Top of Task inputs

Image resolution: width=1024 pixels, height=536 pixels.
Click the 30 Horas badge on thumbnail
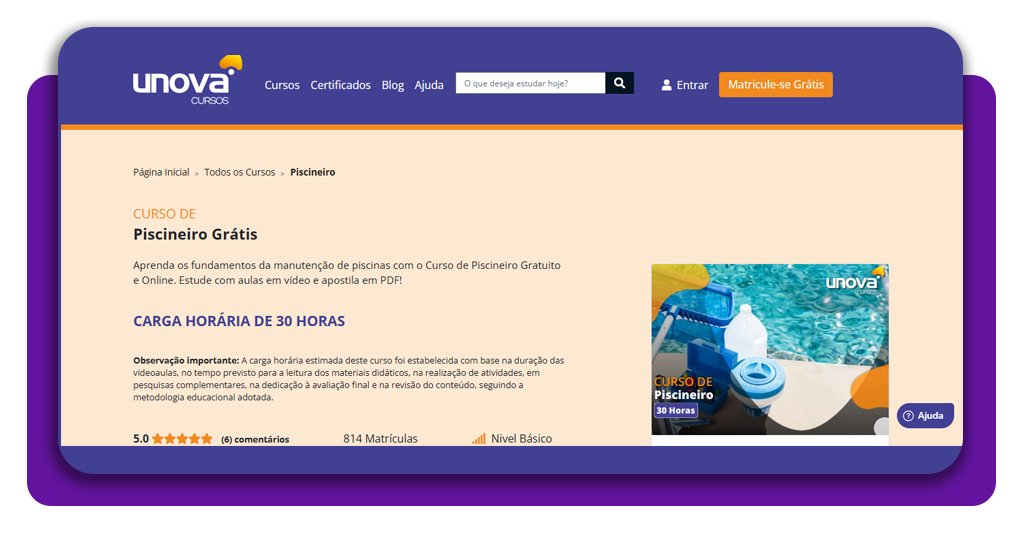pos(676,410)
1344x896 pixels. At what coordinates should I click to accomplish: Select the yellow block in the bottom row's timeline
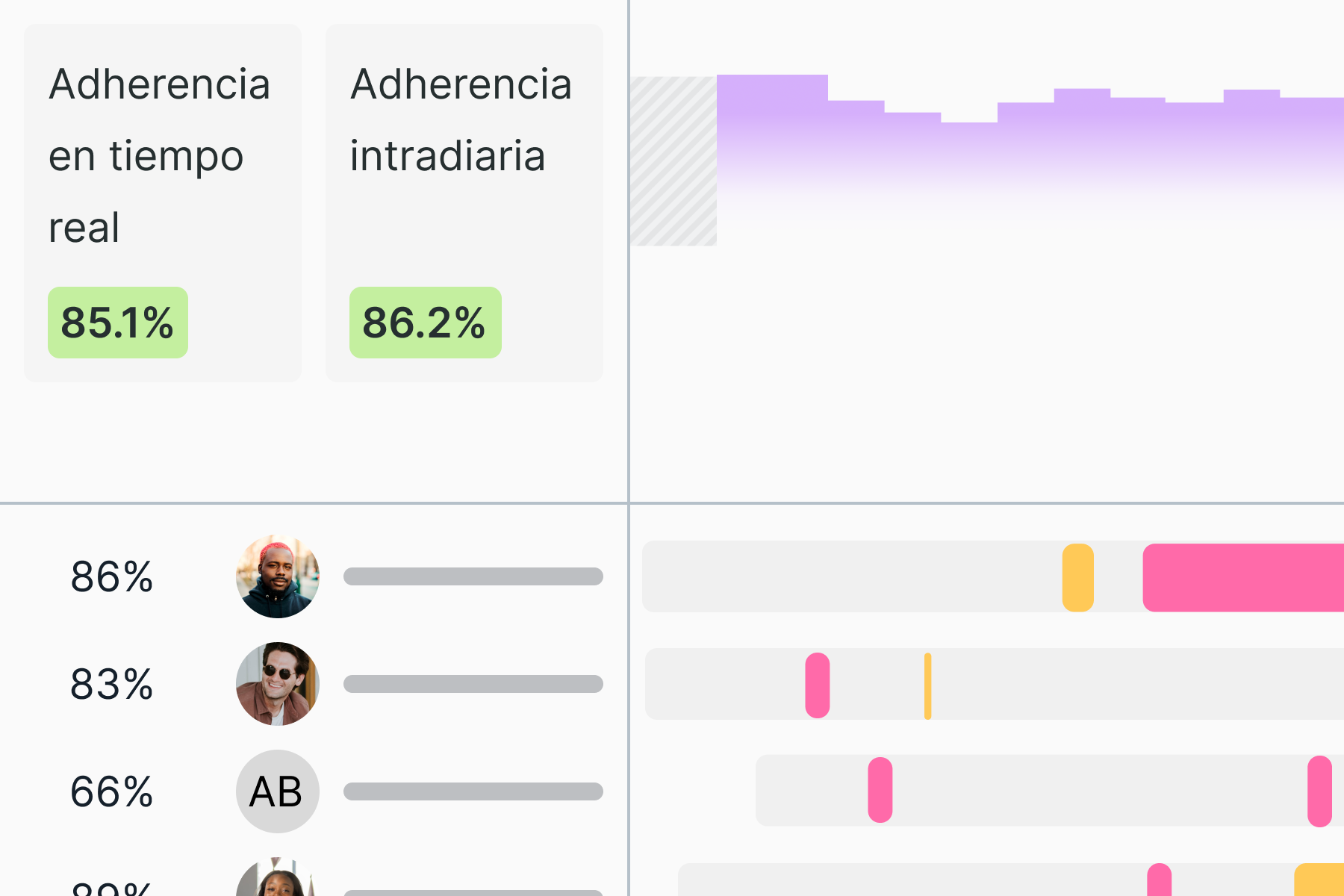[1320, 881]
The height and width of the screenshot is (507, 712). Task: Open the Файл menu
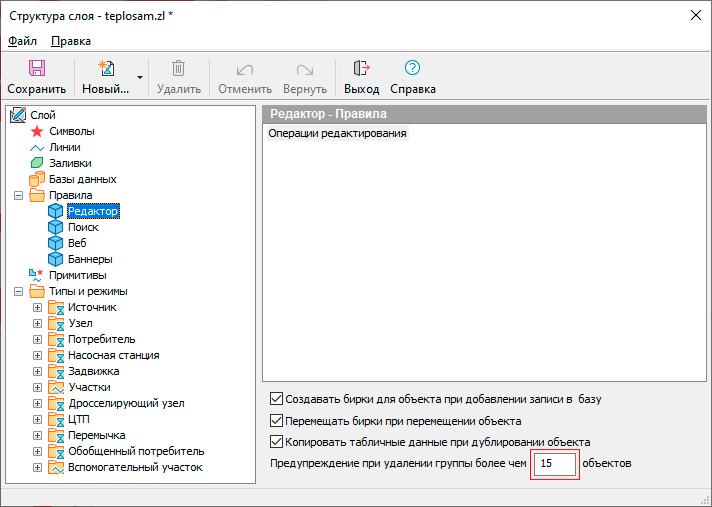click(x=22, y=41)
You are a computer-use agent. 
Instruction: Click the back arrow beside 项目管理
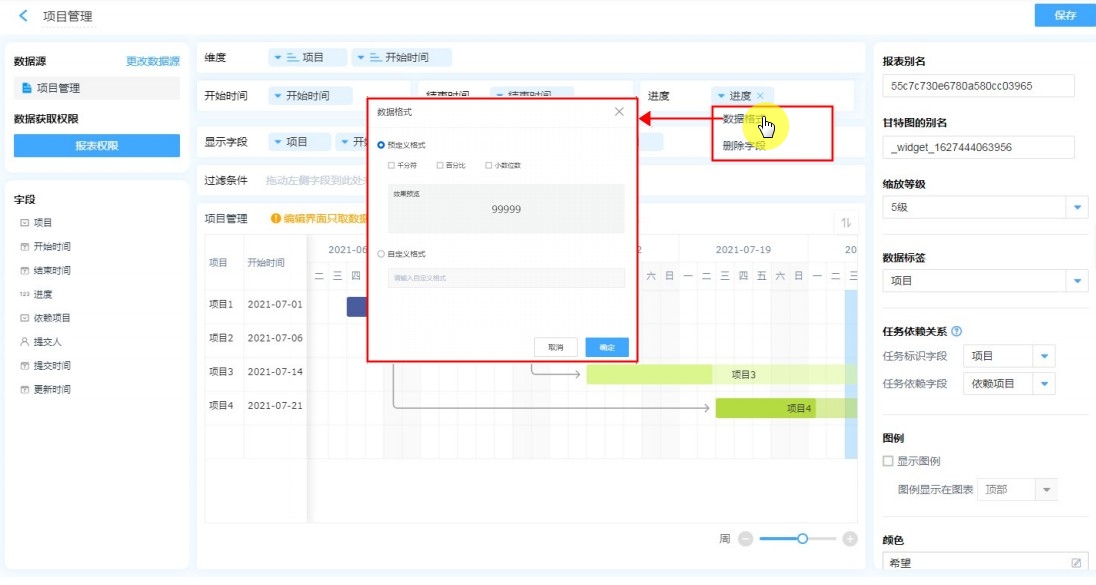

Bottom of Task inputs

■ **What the exercise asks**
Repeat, exactly and only, the lines from the one containing "You are a computer-use agent." through the final line of the data, both ends included, leaving out any picture.

■ **Output for this task**
You are a computer-use agent. 
Instruction: Click the back arrow beside 项目管理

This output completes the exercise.